After extensive public dialogue, Mayor Quimby and his supporters have stepped up to tackle the homeless crisis in our city.

Bowing to extensive public pressure, Mayor Quimby and his cronies have finally stepped up to do something about the homeless problem that plagues our city.

See what I mean?

Two of the greatest purveyors of less-than-the-truth journalism were the 19th century dynamic duo of William Randolph Hearst and Joseph Pulitzer.  They fought it out in 1890s New York to see who could grab the most readers (read “followers”) with clickbait headlines and salacious stories that would make BuzzFeed blush.  These two crazy kids were so good at manipulating public perception that Joe is now considered the Father of Modern Journalism (Yeah, he’s the guy the award is named after.) and Willie started a war.

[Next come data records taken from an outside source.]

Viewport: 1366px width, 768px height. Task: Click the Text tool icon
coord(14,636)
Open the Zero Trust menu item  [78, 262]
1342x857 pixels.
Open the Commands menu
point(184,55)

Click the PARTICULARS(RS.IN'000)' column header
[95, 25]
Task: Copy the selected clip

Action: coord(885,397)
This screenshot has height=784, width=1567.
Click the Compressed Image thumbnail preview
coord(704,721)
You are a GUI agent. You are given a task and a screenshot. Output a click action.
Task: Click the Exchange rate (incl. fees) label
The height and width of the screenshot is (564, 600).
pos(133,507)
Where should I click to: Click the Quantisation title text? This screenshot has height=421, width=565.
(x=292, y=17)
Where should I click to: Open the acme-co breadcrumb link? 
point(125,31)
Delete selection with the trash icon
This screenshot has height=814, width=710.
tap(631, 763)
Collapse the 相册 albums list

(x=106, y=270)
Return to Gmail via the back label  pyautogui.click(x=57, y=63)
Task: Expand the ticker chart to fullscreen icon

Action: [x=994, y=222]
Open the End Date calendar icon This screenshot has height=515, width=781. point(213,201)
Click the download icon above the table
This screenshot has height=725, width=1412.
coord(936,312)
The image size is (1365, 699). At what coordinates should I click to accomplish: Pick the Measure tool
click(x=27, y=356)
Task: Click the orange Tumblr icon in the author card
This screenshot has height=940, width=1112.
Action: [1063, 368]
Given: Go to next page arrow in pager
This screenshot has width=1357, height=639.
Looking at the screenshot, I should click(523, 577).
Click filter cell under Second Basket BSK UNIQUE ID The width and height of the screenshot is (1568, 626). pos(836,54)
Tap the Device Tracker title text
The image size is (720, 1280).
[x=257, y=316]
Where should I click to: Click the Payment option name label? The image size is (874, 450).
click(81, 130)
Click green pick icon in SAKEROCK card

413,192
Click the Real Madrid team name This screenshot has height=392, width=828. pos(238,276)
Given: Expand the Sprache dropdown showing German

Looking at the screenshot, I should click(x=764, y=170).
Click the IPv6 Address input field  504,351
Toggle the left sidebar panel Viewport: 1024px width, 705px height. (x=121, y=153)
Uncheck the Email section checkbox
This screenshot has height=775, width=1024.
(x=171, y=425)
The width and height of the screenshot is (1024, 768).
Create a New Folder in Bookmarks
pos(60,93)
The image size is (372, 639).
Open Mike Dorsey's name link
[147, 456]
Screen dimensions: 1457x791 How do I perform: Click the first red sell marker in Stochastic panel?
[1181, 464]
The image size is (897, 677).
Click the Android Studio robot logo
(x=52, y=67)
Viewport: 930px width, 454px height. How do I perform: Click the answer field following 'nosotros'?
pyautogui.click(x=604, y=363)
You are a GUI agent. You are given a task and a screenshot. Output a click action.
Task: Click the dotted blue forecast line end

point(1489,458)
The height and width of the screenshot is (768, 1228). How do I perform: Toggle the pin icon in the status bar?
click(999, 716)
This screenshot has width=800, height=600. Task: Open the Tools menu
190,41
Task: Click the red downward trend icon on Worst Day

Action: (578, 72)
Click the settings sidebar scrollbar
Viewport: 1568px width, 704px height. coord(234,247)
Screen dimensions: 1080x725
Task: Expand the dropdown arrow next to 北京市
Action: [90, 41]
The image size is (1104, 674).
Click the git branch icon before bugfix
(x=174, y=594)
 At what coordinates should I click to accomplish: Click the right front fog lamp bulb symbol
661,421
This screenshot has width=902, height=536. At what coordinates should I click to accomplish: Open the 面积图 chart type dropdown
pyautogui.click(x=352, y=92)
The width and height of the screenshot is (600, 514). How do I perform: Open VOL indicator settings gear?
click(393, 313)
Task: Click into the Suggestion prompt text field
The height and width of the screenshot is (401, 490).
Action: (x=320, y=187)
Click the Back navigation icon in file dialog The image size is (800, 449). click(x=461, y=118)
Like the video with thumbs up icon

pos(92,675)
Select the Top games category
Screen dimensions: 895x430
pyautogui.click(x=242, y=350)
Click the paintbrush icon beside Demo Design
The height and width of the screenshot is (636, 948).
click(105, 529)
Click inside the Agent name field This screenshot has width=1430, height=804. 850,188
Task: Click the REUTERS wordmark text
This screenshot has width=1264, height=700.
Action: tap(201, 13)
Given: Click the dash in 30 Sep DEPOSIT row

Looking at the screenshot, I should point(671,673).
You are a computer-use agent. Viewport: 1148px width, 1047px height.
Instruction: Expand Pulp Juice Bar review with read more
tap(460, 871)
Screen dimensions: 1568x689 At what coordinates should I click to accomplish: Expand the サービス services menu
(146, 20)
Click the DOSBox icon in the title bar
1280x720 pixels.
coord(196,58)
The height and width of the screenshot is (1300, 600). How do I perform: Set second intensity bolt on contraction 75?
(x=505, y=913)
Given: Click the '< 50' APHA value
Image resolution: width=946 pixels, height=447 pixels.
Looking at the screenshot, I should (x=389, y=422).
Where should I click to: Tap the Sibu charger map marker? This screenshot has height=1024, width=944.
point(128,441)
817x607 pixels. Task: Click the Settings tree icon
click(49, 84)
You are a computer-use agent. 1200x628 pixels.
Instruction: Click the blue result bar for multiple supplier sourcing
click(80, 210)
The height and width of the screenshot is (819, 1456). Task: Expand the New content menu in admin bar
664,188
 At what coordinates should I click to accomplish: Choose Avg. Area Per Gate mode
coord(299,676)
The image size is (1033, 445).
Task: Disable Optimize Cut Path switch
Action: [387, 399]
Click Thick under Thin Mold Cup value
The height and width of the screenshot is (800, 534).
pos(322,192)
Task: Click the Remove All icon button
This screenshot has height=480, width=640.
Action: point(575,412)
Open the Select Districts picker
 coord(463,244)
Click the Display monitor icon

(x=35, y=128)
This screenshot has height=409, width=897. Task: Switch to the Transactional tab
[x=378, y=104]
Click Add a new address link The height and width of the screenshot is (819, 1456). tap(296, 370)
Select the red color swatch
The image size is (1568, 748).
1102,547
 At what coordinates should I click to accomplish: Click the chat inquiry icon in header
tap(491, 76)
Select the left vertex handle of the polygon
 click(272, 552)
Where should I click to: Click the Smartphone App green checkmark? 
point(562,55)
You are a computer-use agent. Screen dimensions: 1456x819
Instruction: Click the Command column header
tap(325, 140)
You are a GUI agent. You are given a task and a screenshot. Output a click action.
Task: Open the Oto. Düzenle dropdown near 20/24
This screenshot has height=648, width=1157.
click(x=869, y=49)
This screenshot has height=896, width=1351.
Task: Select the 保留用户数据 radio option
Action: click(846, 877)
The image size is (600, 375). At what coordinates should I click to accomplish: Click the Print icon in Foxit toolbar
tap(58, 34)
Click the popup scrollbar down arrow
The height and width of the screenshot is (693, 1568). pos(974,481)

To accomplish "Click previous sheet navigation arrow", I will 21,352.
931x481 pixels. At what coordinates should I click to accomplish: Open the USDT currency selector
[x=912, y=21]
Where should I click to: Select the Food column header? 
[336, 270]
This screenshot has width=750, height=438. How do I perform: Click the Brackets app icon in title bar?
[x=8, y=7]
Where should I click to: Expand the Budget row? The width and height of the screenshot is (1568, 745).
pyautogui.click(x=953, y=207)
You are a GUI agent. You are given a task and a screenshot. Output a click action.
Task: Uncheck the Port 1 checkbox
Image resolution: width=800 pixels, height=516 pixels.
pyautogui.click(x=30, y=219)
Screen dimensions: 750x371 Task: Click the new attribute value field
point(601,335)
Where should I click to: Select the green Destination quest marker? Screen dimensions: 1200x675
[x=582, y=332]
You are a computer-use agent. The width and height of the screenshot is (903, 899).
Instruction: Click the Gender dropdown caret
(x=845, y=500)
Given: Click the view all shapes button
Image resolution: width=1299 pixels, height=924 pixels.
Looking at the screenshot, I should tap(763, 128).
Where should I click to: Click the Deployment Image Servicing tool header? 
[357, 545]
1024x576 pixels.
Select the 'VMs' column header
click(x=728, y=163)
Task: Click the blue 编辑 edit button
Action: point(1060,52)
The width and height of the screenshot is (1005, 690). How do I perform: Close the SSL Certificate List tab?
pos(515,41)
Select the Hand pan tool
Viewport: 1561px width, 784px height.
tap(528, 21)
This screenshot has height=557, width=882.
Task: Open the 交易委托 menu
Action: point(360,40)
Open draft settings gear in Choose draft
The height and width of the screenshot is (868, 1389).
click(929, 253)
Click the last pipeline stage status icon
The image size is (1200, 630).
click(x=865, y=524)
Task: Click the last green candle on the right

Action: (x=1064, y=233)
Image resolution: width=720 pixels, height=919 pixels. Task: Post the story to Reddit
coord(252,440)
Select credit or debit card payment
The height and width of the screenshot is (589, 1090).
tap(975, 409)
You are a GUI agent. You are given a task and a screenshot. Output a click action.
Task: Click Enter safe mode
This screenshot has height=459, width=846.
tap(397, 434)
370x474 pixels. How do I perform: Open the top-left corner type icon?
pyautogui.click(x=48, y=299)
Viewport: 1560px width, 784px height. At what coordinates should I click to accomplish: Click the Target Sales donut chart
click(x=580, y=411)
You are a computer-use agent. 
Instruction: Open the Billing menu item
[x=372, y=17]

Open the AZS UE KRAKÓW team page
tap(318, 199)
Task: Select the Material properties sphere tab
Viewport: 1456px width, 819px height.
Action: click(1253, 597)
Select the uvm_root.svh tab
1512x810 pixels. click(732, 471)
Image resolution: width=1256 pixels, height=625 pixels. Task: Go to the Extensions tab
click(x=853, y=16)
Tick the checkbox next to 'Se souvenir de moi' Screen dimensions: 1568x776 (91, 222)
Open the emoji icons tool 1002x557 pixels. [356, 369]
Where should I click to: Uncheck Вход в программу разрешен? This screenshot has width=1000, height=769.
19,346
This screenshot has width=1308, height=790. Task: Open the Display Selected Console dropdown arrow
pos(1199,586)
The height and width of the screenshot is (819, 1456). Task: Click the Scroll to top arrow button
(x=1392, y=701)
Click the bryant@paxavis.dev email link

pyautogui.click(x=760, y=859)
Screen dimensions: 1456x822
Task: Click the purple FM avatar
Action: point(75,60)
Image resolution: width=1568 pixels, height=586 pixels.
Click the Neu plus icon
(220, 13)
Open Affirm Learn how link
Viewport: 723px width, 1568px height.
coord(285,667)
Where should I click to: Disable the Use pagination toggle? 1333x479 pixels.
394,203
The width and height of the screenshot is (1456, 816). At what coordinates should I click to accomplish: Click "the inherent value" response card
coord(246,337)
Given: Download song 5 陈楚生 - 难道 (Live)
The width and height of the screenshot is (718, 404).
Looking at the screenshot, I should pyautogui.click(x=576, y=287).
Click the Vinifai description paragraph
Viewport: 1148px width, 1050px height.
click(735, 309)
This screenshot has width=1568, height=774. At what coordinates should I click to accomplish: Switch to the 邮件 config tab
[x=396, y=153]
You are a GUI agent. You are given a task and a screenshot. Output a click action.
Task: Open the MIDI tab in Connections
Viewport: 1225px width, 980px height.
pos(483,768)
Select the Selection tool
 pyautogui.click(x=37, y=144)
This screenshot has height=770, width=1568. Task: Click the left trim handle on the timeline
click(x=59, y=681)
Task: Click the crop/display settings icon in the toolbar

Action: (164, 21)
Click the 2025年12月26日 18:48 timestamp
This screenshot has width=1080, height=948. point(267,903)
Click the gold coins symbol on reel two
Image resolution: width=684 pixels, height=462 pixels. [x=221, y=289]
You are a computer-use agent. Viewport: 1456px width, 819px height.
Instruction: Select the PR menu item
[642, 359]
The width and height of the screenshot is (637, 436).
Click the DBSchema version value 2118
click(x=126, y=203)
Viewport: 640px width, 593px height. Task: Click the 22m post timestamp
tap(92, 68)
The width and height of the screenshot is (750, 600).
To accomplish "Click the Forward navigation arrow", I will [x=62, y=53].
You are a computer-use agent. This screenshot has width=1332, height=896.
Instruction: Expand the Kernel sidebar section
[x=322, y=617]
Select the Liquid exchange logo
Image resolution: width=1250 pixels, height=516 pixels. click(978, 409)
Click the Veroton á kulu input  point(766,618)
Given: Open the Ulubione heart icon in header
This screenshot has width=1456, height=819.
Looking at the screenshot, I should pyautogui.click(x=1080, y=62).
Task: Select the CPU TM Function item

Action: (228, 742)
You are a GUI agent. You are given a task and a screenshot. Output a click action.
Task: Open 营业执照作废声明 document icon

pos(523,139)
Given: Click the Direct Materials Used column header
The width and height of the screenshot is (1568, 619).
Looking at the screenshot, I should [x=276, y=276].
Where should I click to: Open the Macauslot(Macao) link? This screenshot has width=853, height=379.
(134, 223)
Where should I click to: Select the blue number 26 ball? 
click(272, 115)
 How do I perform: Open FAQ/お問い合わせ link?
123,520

But the Big Kahuna of fake news is Malleus Maleficarum (The Hammer of Witches.)  This little ditty was published in 1487, just about the time Gutenberg’s printing press was radically changing European society (think: early Renaissance Internet.)  It was written to raise public awareness about the presence of witches in the world and offered some proactive advice on how to deal with them – notably, burning them alive.  However, it was just one clergyman’s (read: “influencer’s”) personal opinion, and it had no basis in fact or even the religious doctrines of the time.  It was disavowed by every authority on the planet from Martin Luther to the Pope (Even the Inquisition said it was hogwash!) but, unfortunately, the public fell in love with it.  Then, as the Reformation gathered steam and European society broke into two conflicting camps, Malleus Maleficarum became the go-to text to beat the other side with.  In those days, labelling someone a witch immediately discredited them and anything they had to say.  (Ring any contemporary bells?)  It was a bestseller for over 200 years, second only to the Bible, and was considered unassailable truth until the Enlightenment came along and said, “WTF were we thinking?”  Even today, many people believe in demonic possession and tons more believe that witchcraft is some ancient pagan religion.  (BTW, Wicca is no more an ancient religion than I am.  It was made up by a retired British civil servant, Gerald Gardner, in the 1950s.)

Yes, in the 21st century, fake news is serious, not because it’s there (It’s always been there) but because gullible people have immediate Internet access to other gullible people all over the world.  The problem is, back in the time of Herodotus, or even Joe Pulitzer, stupidity was a retail commodity, confined by geography.  These days, geography doesn’t matter, and stupidity is being traded wholesale in every corner of this big, round world.

The only solution is don’t believe everything you think.